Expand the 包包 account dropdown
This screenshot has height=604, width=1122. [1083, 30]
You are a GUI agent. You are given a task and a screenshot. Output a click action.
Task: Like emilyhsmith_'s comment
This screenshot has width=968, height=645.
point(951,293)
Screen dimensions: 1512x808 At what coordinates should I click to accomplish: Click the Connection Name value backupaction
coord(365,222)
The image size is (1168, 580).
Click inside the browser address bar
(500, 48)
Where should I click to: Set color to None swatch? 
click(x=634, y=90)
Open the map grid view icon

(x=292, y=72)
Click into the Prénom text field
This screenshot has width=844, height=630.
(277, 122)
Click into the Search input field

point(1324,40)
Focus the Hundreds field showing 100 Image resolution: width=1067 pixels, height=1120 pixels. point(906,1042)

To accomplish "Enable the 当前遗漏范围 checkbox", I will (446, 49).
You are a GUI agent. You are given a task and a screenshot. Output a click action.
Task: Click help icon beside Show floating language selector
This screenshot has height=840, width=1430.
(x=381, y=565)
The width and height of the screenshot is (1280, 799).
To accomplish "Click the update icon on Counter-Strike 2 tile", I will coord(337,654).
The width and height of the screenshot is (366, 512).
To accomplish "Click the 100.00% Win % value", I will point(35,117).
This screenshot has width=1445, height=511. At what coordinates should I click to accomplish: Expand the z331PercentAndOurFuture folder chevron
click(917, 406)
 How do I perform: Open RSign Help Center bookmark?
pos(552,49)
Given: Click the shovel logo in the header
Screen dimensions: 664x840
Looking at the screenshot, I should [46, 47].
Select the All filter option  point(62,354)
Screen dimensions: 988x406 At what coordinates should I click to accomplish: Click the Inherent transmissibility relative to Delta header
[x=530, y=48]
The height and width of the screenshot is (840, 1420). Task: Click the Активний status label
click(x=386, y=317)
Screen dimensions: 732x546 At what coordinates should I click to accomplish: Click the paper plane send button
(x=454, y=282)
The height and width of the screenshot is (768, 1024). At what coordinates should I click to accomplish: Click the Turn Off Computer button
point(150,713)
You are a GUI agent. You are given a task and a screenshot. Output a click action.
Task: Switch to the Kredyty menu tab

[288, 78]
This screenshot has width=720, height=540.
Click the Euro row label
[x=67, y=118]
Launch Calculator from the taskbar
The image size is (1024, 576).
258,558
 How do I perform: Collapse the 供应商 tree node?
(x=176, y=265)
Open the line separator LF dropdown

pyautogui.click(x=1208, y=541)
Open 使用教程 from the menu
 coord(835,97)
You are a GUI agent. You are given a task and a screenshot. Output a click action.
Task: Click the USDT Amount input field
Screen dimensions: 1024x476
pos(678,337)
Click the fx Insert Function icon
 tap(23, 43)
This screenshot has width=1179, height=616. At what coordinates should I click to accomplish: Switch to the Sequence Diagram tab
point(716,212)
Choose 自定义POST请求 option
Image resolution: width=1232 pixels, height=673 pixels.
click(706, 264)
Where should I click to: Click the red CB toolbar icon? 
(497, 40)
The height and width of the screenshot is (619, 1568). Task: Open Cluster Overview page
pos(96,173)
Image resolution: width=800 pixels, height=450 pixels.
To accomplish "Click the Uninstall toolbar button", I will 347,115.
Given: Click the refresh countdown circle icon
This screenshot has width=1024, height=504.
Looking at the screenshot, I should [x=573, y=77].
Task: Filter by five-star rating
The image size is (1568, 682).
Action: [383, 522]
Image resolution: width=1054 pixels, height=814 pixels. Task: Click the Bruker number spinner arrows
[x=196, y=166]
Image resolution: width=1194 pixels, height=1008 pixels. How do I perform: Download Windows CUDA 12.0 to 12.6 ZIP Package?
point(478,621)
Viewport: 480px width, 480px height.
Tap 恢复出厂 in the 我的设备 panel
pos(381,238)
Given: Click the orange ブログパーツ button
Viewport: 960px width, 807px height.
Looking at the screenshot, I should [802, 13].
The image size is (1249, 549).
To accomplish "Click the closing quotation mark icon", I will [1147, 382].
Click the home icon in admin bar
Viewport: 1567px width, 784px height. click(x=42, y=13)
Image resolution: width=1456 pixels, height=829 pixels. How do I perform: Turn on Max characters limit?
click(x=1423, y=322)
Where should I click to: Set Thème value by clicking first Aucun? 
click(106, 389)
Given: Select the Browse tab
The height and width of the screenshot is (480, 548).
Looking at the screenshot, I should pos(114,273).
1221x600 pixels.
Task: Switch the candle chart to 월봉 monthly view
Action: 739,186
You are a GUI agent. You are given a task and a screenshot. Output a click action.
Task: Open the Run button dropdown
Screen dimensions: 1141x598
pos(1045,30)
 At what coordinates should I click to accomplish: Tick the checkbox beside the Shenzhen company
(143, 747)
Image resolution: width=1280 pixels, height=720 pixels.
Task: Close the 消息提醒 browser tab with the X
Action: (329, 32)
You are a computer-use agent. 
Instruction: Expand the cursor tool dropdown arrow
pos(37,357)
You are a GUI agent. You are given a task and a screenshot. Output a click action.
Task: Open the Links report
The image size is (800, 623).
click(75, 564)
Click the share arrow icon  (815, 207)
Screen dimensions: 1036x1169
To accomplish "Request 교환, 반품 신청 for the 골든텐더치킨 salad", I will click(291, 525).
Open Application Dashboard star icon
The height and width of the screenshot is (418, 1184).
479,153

Exercise prompt:
Copy all lines of the records in which the string "option" can be found.

Task solution:
Select the All filter option  point(62,354)
Choose 自定义POST请求 option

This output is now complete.